Ihor et sa compagnie travaillent à la construction d’une douche de fortune, encastrée dans quelques planches de bois. «Je suis d’ailleurs d’accord avec eux. On peut faire toutes sortes de reproches au gouvernement… Nous sommes ici sans confort ni sécurité. Nous aussi nous dormons dans la cave les soirs de bombardements.» Ihor répète une opinion très répandue parmi les forces armées ukrainiennes : «Maintenant que la Russie est occupée en Syrie, on pourrait reprendre nos territoires facilement et en finir. Mais l’ordre ne viendra jamais, car on nous dit que nous sommes bridés par l’accord de Minsk…»

«Gorlovka est leur passé»

«Minsk n’a rien réglé ici. Ce sont des accords de cauchemar», lance Tetiana Volodymyrovna. Experte en finance, elle s’est improvisée coordinatrice volontaire de l’association locale Côte à côte, qui s’est donné pour objectif de faciliter la distribution de sauf-conduits pour les habitants de Jovanka, et d’organiser une liaison par bus, deux fois par semaine, vers Bakhmout. «Les gens pourront aller voir un médecin, retirer leurs pensions des banques, faire des courses, côté ukrainien. Il faut leur offrir un peu de « civilisation ukrainienne » et leur faire comprendre que leur futur est avec nous. Gorlovka est leur passé.»

Dans ses efforts pour promouvoir la cause ukrainienne, Tetiana Volodymyrovna ne se sent pas aidée par les autorités de Kiev. Bien que son convoi soit escorté par des militaires de la Cimic, il lui faut attendre de longues minutes aux barrages routiers pour subir les contrôles de diverses unités de l’armée ukrainienne, visiblement peu coordonnées.

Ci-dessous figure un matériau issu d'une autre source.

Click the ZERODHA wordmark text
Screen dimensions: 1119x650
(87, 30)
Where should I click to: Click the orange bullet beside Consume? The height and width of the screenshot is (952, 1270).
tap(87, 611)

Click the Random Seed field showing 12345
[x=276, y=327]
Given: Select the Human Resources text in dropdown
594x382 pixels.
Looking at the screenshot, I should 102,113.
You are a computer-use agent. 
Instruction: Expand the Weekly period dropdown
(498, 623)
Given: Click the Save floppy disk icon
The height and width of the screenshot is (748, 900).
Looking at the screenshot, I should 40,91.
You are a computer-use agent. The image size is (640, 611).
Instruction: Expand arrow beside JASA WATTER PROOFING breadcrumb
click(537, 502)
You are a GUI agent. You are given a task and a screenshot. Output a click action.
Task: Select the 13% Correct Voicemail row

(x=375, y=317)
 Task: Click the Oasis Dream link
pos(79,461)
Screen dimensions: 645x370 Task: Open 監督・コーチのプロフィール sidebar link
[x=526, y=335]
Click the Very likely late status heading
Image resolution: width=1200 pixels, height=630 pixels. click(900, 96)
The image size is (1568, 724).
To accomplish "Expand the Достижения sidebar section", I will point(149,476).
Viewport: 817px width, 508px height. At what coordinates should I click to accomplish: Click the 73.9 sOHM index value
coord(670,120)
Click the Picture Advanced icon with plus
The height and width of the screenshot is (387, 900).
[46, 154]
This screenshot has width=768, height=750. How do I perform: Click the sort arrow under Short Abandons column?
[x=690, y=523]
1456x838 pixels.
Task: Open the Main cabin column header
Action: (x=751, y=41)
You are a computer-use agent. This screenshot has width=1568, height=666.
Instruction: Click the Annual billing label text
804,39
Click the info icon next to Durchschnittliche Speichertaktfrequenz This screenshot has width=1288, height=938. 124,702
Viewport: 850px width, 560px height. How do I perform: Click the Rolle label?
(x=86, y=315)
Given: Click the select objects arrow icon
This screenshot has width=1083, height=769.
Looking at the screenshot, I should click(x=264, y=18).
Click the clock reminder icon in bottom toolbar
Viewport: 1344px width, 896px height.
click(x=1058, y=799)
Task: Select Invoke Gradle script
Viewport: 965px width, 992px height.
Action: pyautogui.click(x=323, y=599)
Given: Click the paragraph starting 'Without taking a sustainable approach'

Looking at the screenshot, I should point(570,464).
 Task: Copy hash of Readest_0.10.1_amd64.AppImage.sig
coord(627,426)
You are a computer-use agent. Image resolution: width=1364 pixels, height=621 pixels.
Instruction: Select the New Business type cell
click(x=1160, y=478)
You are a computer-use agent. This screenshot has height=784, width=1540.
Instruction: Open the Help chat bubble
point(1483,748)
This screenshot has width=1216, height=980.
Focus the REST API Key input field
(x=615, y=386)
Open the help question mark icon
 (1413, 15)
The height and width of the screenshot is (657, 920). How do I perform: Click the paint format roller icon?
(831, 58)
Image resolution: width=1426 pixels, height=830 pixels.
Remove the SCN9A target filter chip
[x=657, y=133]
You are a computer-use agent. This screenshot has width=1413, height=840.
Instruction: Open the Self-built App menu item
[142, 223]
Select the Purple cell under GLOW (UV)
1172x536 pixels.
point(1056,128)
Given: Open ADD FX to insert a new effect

Le voyage se fait à travers le poste de contrôle majeur de Zaitseve, à mi-chemin entre Gorlovka et Bakhmout, fermé depuis le début février. Opéré par les gardes-frontière ukrainiens, c’était là l’un des rares points de passage entre les territoires séparatistes et ukrainiens. Jusqu’à 6 000 véhicules y transitaient chaque jour. La RPD accuse les Ukrainiens d’avoir fermé le poste afin de préparer des offensives de grande envergure. Les Ukrainiens affirment avoir réagi en conséquence d’une intensification des attaques depuis la RPD, qui menaçait la sécurité des voyageurs. La situation de ce point de passage montre que le Donbass est loin de retrouver le cours d’une vie normale.

«Un jeu entre les soldats des deux côtés»

«Que ce soit le retrait de l’artillerie lourde, les échanges de prisonniers ou encore le retrait des troupes étrangères, aucune des décisions de base entérinées à Minsk n’a été totalement respectée», analyse Halyna Coynash, experte du Groupe des droits de l’homme de Kharkiv. Le volet politique de l’accord est lui aussi bloqué de tous côtés.

Les querelles politiciennes à Kiev empêchent l’adoption d’une loi d’amnistie pour les combattants de la RPD, ou encore l’élaboration d’un projet de décentralisation de l’Etat, nécessaires à l’élaboration d’un statut spécial pour les territoires séparatistes au sein d’une Ukraine unie. Les gouvernements autoproclamés, à Donetsk et Lougansk, refusent, eux, l’organisation d’élections locales en conformité avec la législation ukrainienne, prévues par Minsk.

«C’est un grand jeu, pour eux», avec un air de lucidité Maria Petrovna, au milieu de la foule, à Jovanka. «Un jeu entre les soldats des deux côtés. Entre Kiev et Donetsk. Entre Washington, Moscou, Berlin… Ils jouent, ça les amuse. Et nous, nous sommes au milieu, à essayer de survivre.»